What to work on
The lines from the one containing "This screenshot has height=927, width=1574." through the final line of the listing below are what the answer must repeat, exactly and only, leaving pictures out.

Data under study START

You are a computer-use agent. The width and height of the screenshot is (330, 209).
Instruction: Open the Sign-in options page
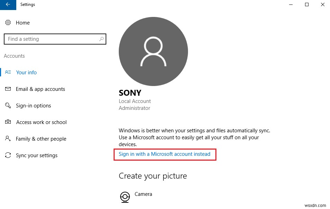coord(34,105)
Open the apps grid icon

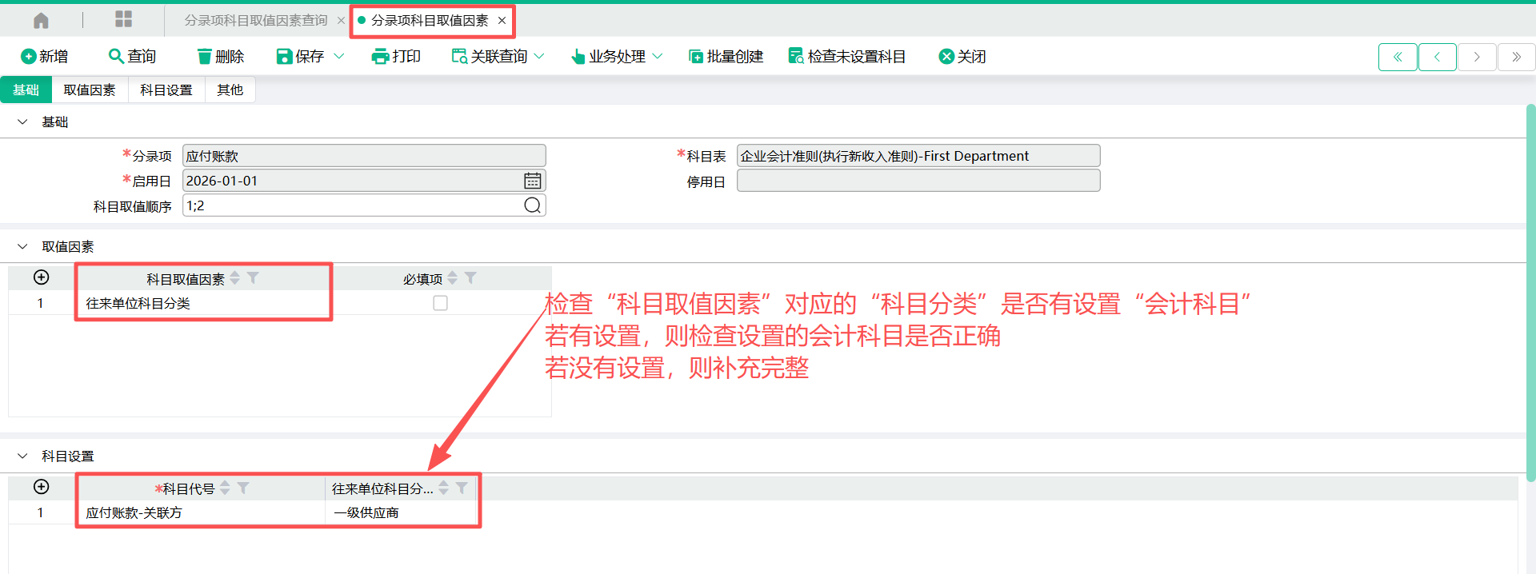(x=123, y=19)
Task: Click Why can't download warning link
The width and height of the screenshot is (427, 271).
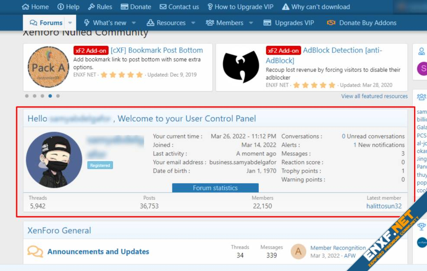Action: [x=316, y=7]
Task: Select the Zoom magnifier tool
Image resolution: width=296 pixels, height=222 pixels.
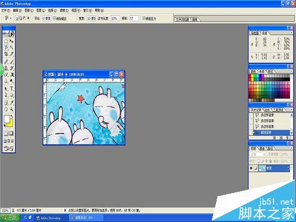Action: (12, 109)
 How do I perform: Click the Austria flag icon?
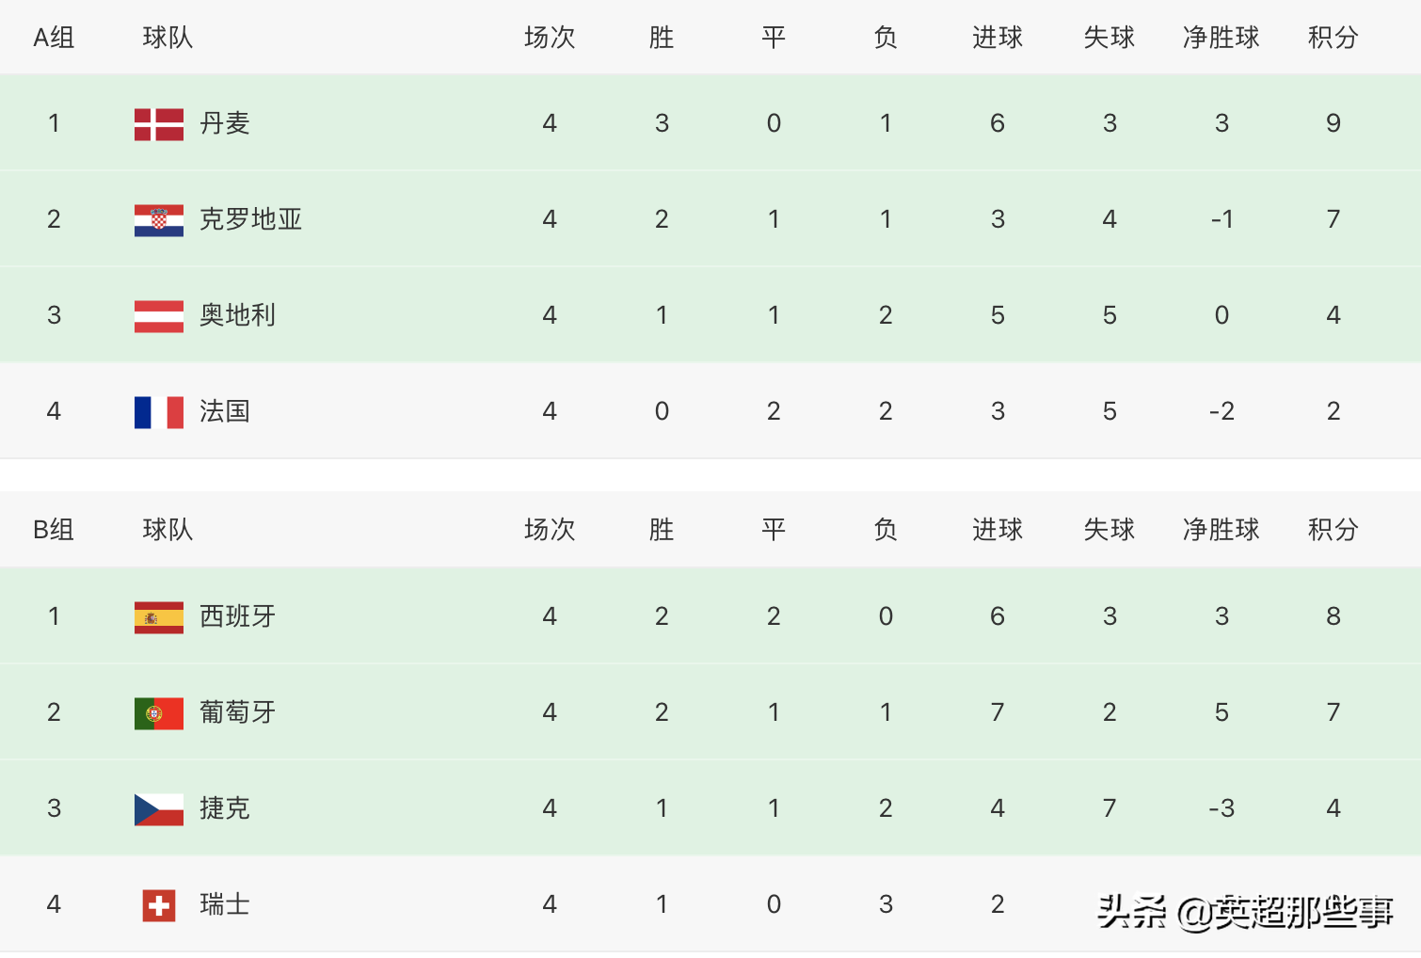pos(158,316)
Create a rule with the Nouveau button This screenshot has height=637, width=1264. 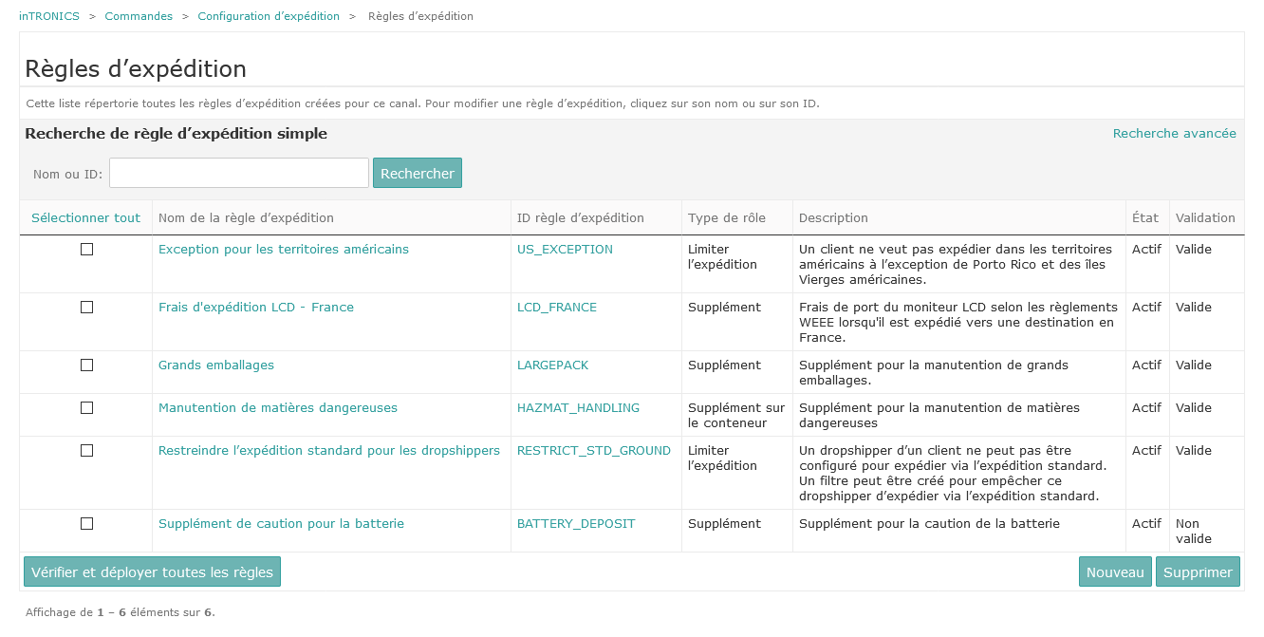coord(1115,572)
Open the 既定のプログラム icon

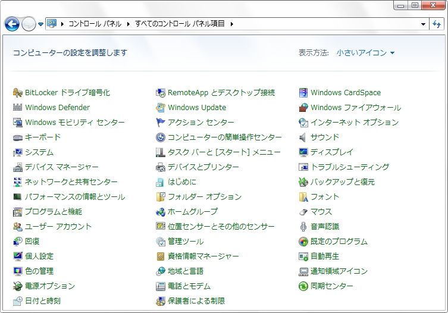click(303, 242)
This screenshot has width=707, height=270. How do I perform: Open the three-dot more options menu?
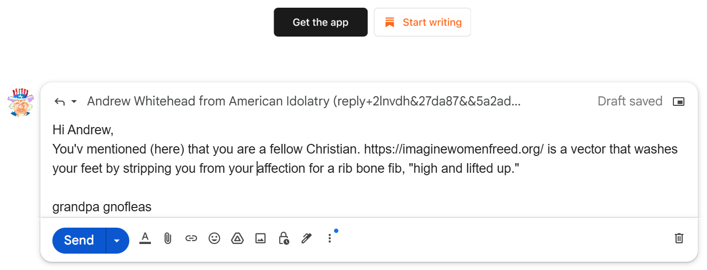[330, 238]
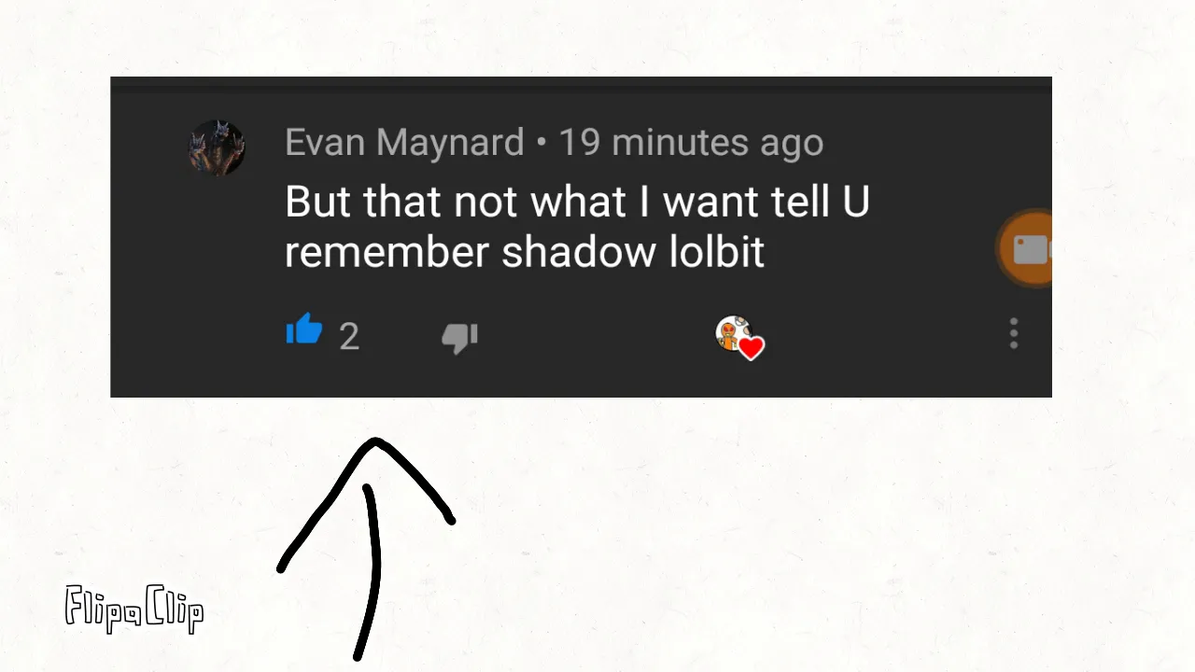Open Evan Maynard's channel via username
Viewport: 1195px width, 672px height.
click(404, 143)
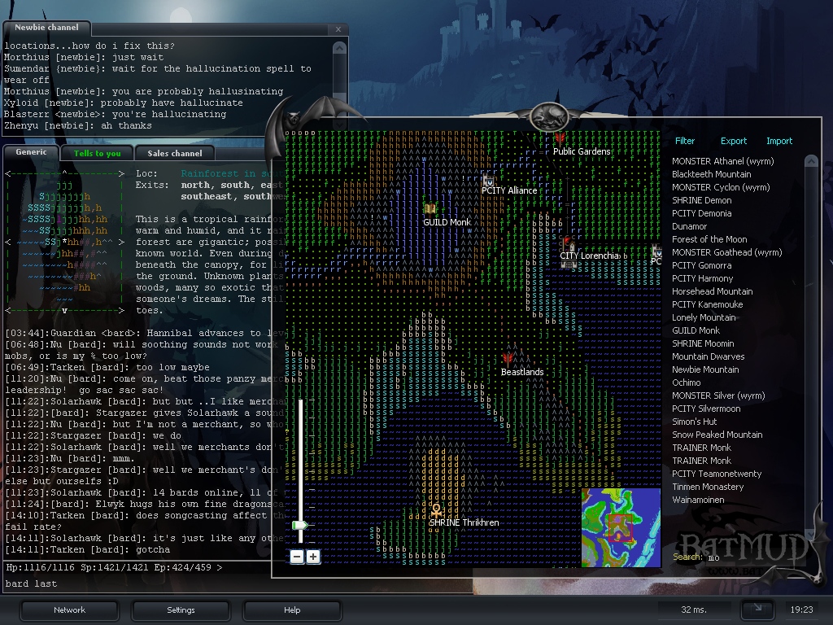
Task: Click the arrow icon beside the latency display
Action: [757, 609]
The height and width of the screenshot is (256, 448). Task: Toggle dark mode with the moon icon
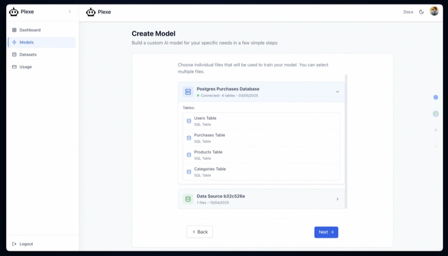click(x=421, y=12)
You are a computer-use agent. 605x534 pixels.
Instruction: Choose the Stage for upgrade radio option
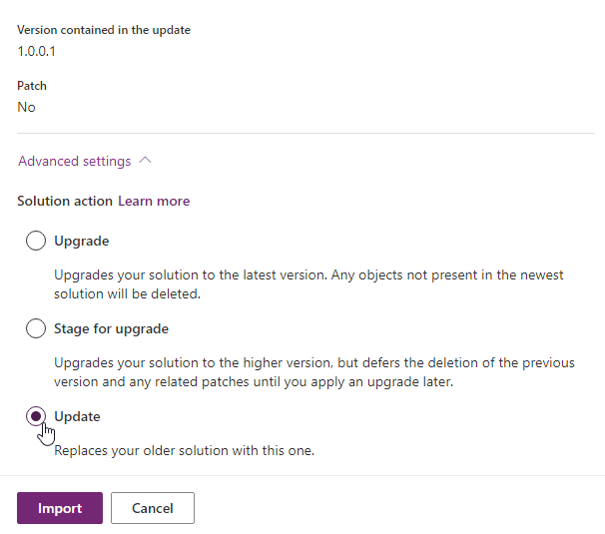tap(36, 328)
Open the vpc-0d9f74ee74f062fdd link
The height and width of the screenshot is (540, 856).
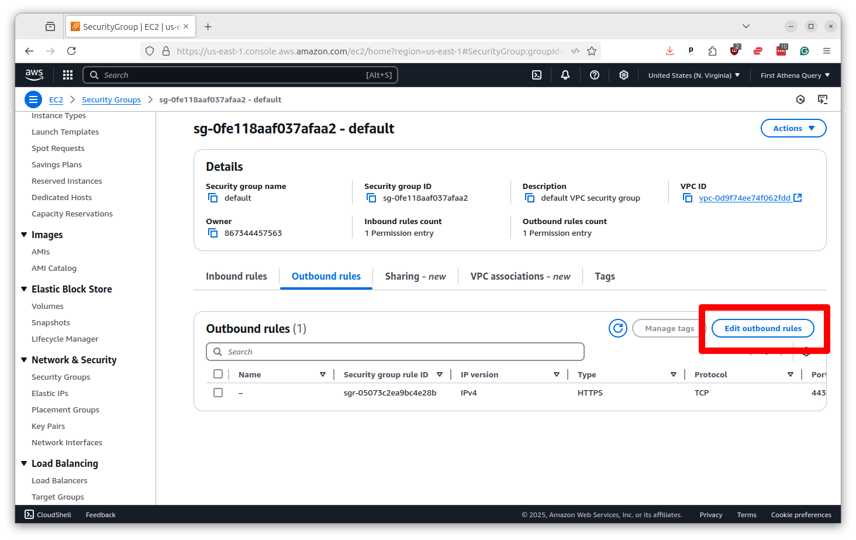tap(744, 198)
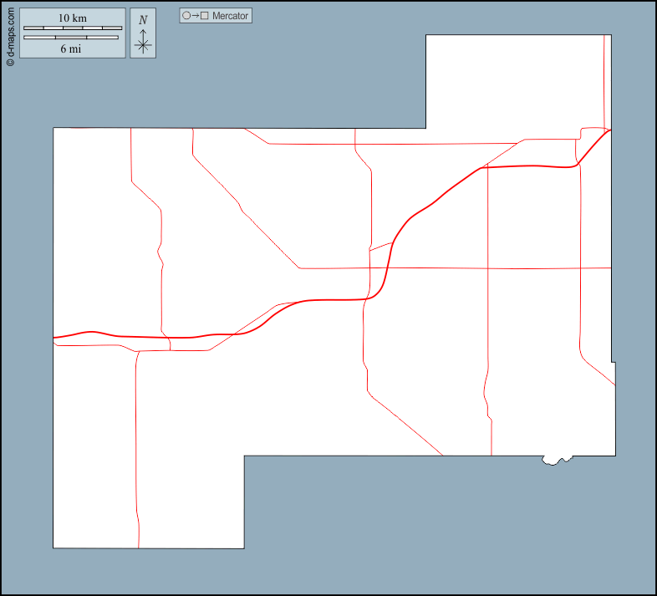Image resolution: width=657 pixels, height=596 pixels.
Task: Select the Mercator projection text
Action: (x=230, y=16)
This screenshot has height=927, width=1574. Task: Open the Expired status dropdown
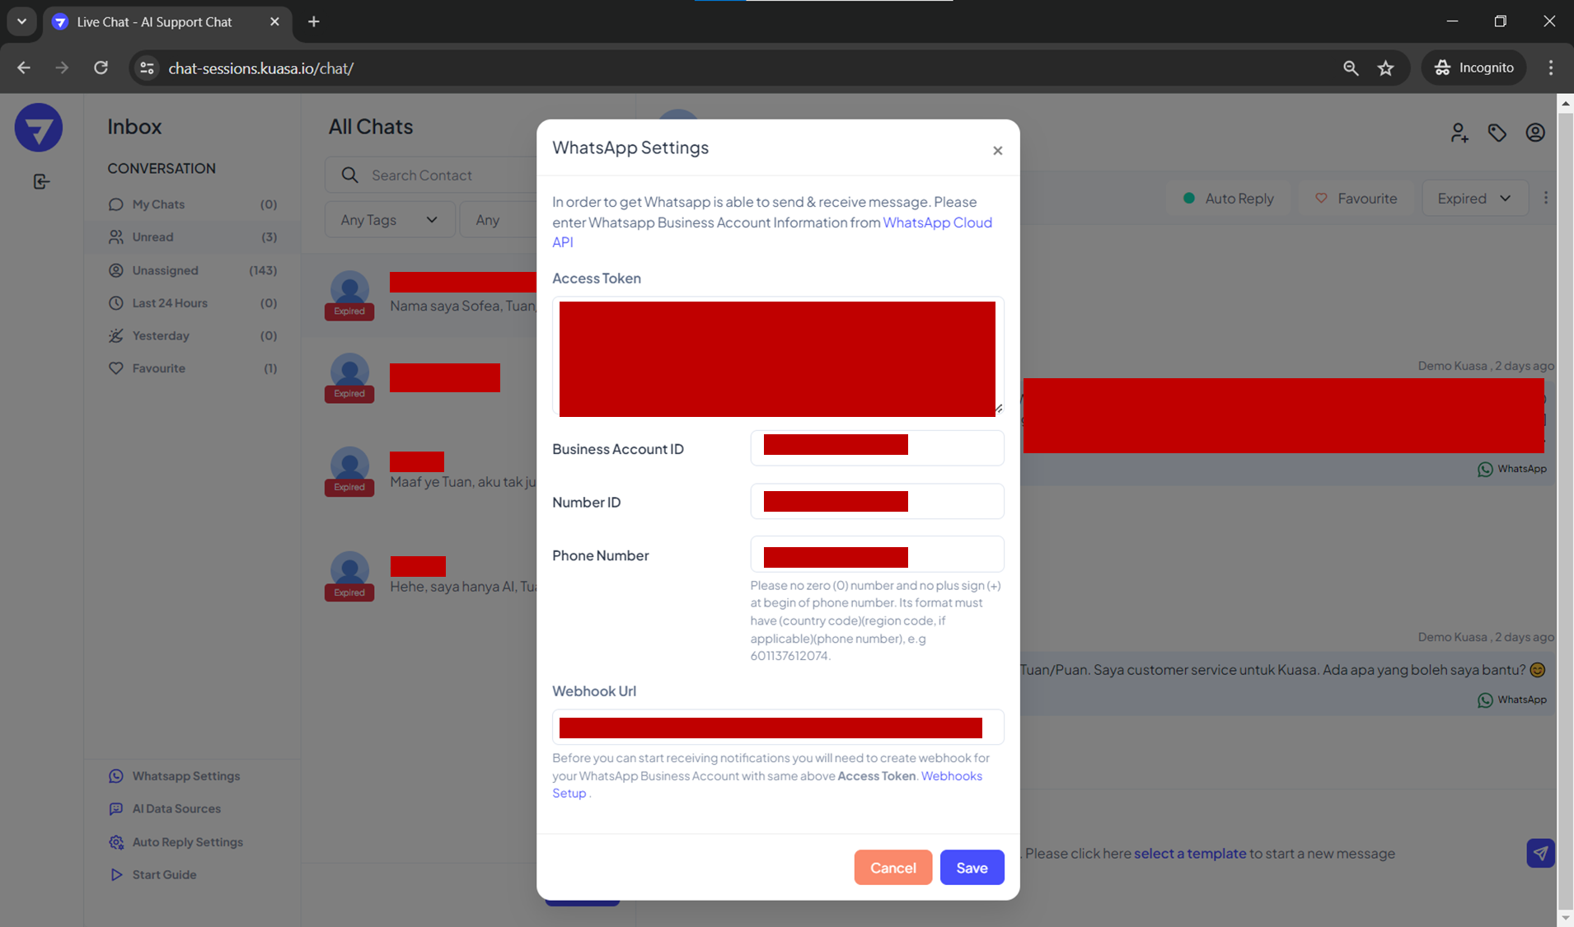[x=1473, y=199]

Data under study END

Your solution
This screenshot has height=927, width=1574. Task: Open the Expired status dropdown
[x=1473, y=199]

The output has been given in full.